Providers with High Availability VPS

drserver · May 2018

raindog308 said: ...which is not implemented on a SAN, so...?

Ok, I will explain you . EBS is main type of storage those days at AWS. It is network storage. Each node have live internet network and EBS network. So it is not local in any way. They have multiple tiers of EBS storage actually.

Real world example would be worlds workhorse c4.whatever instance family. Lowest one in the family have dedicated 500mbps for EBS.

As for google https://cloud.google.com/persistent-disk/

One good thing with google is "multi-mount" so few instances can use same drive

raindog308 · May 2018

Francisco said: You can move the volumes around, no?
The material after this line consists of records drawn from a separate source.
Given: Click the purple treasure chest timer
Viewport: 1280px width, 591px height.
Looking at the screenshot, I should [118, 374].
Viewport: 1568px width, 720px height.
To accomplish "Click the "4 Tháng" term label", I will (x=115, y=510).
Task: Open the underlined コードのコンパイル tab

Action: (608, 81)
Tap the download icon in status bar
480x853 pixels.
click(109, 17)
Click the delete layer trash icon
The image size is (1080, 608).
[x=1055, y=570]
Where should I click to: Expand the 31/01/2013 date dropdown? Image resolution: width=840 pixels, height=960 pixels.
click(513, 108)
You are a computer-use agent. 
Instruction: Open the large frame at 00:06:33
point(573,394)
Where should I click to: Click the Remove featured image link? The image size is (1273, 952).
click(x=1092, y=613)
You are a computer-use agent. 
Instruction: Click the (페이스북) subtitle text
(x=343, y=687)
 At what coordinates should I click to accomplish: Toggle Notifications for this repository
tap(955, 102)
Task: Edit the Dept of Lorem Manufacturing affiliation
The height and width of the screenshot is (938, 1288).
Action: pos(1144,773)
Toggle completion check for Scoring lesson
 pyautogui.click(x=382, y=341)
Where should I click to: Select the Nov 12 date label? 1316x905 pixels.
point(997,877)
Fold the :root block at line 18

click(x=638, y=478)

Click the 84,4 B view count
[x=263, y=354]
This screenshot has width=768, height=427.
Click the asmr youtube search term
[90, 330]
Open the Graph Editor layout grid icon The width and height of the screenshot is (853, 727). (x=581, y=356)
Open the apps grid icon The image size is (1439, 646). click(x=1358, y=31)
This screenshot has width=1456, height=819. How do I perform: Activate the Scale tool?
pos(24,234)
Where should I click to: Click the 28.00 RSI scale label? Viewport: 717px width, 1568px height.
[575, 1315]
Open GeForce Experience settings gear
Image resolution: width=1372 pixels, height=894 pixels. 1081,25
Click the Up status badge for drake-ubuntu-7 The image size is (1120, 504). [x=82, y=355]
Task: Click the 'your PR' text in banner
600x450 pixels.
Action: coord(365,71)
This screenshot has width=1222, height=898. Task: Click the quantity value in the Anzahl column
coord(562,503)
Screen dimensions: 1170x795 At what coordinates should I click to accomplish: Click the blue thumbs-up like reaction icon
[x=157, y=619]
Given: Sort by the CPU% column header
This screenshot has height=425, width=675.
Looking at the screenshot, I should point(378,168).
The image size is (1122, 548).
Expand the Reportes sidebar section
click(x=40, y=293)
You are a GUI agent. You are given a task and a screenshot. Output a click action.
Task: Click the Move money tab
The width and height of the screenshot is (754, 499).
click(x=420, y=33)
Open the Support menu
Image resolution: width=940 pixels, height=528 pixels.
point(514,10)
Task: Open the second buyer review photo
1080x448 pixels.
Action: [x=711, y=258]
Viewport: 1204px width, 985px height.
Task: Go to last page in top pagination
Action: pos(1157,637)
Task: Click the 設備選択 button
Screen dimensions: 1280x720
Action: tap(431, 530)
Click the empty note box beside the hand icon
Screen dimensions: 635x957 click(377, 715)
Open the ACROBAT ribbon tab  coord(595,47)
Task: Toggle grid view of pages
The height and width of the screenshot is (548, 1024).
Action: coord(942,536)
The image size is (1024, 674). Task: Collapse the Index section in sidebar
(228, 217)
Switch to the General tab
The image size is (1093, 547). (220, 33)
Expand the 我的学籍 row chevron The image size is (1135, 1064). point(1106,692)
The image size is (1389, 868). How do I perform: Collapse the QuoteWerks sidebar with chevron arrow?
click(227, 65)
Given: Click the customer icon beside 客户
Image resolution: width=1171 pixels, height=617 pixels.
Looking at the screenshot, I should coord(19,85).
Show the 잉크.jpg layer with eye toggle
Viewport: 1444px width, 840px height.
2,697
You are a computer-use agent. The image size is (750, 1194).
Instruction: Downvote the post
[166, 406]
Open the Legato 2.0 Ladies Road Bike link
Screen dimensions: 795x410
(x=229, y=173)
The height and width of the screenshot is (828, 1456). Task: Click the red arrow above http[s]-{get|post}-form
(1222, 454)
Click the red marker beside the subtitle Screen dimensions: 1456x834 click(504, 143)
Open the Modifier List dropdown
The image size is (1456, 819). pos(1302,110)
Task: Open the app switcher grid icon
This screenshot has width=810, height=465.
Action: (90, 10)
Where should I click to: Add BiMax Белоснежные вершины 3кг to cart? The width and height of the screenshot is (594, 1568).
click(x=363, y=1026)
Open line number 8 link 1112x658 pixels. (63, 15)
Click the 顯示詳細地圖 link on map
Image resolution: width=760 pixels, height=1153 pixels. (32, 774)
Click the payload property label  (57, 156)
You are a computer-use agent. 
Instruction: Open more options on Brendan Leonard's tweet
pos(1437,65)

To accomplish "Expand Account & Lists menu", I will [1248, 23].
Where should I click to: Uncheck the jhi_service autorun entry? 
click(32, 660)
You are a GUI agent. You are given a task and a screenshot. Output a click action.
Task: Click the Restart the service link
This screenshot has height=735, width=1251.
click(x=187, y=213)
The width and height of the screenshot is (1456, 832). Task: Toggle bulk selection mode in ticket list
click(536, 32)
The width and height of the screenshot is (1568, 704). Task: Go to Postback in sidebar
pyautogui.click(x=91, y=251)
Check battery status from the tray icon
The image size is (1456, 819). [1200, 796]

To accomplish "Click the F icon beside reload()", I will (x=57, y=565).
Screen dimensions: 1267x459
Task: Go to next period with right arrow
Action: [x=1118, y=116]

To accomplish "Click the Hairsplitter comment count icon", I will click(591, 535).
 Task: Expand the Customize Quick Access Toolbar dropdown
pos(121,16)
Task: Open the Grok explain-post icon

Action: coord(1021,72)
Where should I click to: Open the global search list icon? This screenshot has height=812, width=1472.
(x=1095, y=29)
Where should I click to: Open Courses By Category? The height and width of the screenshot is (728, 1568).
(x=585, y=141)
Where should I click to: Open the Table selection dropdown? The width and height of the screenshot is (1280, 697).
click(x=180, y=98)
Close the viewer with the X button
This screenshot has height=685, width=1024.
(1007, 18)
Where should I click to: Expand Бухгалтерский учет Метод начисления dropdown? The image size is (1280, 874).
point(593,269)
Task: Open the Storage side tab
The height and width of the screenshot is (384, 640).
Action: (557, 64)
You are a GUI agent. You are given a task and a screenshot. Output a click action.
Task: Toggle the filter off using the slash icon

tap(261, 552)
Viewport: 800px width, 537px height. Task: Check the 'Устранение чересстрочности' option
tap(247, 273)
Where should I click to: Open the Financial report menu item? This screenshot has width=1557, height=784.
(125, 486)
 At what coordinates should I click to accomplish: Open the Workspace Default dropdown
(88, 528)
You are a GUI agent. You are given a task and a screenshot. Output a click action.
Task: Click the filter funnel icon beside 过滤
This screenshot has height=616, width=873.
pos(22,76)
Unless you mean they're mapping the volumes that way too?

drserver said: Ok, I will explain you . EBS is main type of storage those days at AWS. It is network storage. Each node have live internet network and EBS network. So it is not local in any way. They have multiple tiers of EBS storage actually.

Sorry if I wasn't clear:

Yes, EBS is a sort of SAN-like storage (from an AWS subscriber's perspective)
But EBS itself does not run on top of a SAN. Amazon does not use SANs.

My point was that the major cloud vendors do not use SANs. They do provide SAN-like storage features for end users.

Francisco · May 2018

raindog308 said: Sorry if I wasn't clear:

Yes, EBS is a sort of SAN-like storage (from an AWS subscriber's perspective)

But EBS itself does not run on top of a SAN. Amazon does not use SANs.

My point was that the major cloud vendors do not use SANs. They do provide SAN-like storage features for end users.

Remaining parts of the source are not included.